TEXTO FORNECIDO >>

================

Antigamente as pessoas morriam mais jovens, não viviam o suficiente para morrer de câncer
SUPERAMOS A GUERRA
No passado, a guerra era entendida como algo natural de um mundo imperfeito, e só Deus poderia resolver as coisas por meio de um milagre. Pode não parecer, mas estamos vivendo a era mais pacífica da história. Antigamente paz significava falta temporária de guerra. Hoje significa improbabilidade de guerra.
Há algumas guerras no mundo, claro – venho de Israel e do Oriente Médio –, mas não devemos nos cegar para o contexto global. Isso é menos comum do que em qualquer outra época
Mesmo incluindo Síria e Afeganistão, hoje os crimes de guerra matam menos do que o suicídio em termos estatísticos. Ou seja, você é seu pior inimigo
DESAFIOS
Educação para o amanhã “O perigo está em não tomar as decisões corretas sobre como usar as tecnologias”, afirmou Yuval Harari no programa Roda Viva, da TV Cultura. Sobre conhecimento e formação, Cláudia Costin, diretora do Centro de Excelência e Inovação em Políticas Educacionais da Fundação Getulio Vargas, perguntou: “Como preparar as novas gerações para esse mundo?” A resposta: “Pela primeira vez na história, não temos ideia de como será o mercado de trabalho em trinta anos. A única certeza é que as pessoas precisarão se reinventar e continuar a aprender durante toda a vida”.
A GUERRA PODE VOLTAR
O risco existe: se alguns humanos tomarem decisões estúpidas, a guerra volta em um formato ainda pior e com forças mais poderosas, em desequilíbrio flagrante entre sabedoria e estupidez.
Um só tolo é o suficiente para começar uma guerra, e este é um grande perigo
[Se a humanidade desaparecer,] Não será o fim do mundo. Talvez os ratos assumam e aprendam com nossos erros. Espero confiar em pessoas e não em ratos
COLAPSO AMBIENTAL
O colapso ambiental já é uma realidade. Ninguém o quer, claro, mas ao mesmo tempo há algo inevitável que todo mundo deseja: o crescimento econômico. E isso nos leva ao pior dos desafios, que são as transformações provocadas pela tecnologia.
A única esperança realista está no surgimento de novas tecnologias ecologicamente amigáveis
TRANSFORMAÇÃO* TECNOLÓGICA
Inteligência artificial e biotecnologia podem contribuir para nossa evolução, claro. Mas a transformação pode acontecer de diferentes formas e talvez seja preciso enfrentar algo muito complicado do ponto de vista social e econômico.

================

MATERIAL FORNECIDO >>
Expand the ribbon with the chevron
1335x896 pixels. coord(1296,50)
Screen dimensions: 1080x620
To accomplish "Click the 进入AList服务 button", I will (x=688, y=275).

================

AÇÃO NECESSÁRIA A >> Reproduza sem alterações o trecho do texto sobre guerra e tecnologia que começa nas palavras "A única esperança" e termina em "social e econômico.".
AÇÃO NECESSÁRIA B >> Como fica em inglês esta frase do texto sobre guerra e tecnologia: "Antigamente paz significava falta temporária de guerra."?
AÇÃO NECESSÁRIA C >> Prossiga o texto sobre guerra e tecnologia, começando logo após a última frase dele.
A listagem é um material à parte, sem relação com o texto.

RESPOSTA A >>
A única esperança realista está no surgimento de novas tecnologias ecologicamente amigáveis
TRANSFORMAÇÃO* TECNOLÓGICA
Inteligência artificial e biotecnologia podem contribuir para nossa evolução, claro. Mas a transformação pode acontecer de diferentes formas e talvez seja preciso enfrentar algo muito complicado do ponto de vista social e econômico.

RESPOSTA B >> In the past, peace meant a temporary absence of war.

RESPOSTA C >>
1) A classe trabalhadora urbana corre o risco de se tornar inútil no século 21 do ponto de vista econômico e político.
2) No mercado de trabalho, a inteligência artificial e a robótica mudarão as profissões. Muitas ocupações vão desaparecer e outras surgirão. Serão suficientes? Países ricos terão mais facilidade para (re)treinar a mão de obra. 3) Na educação, é preciso considerar que teremos uma revolução em 10 anos, outra em 20 e assim por diante. As pessoas terão de se reinventar a vida inteira.
4) No passado era preciso lutar contra a exploração; no século 21 a maior luta é contra ser irrelevante.
A revolução pode criar desigualdades sem precedentes entre pessoas e países
A automação reduzirá a mão de obra sem qualificação, mas será mais fácil substituir médicos do que enfermeiros. Alguns médicos só processam dados. Enfermeiros sempre lidam com pessoas
É importante lembrar
• No século 19, alguns países se industrializaram primeiro. Com a inteligência artificial, estamos no meio da corrida e a China lidera.
• No século 19, quem não se importou com a industrialização nos primeiros 30 anos virou em colônia.
• No século 20, criamos um mundo mais pacífico por meio de lições difíceis. Foram duas guerras e Stalin.
• No século 21, se não atingirmos um mundo mais pacífico na primeira tentativa, a espécie pode não sobreviver.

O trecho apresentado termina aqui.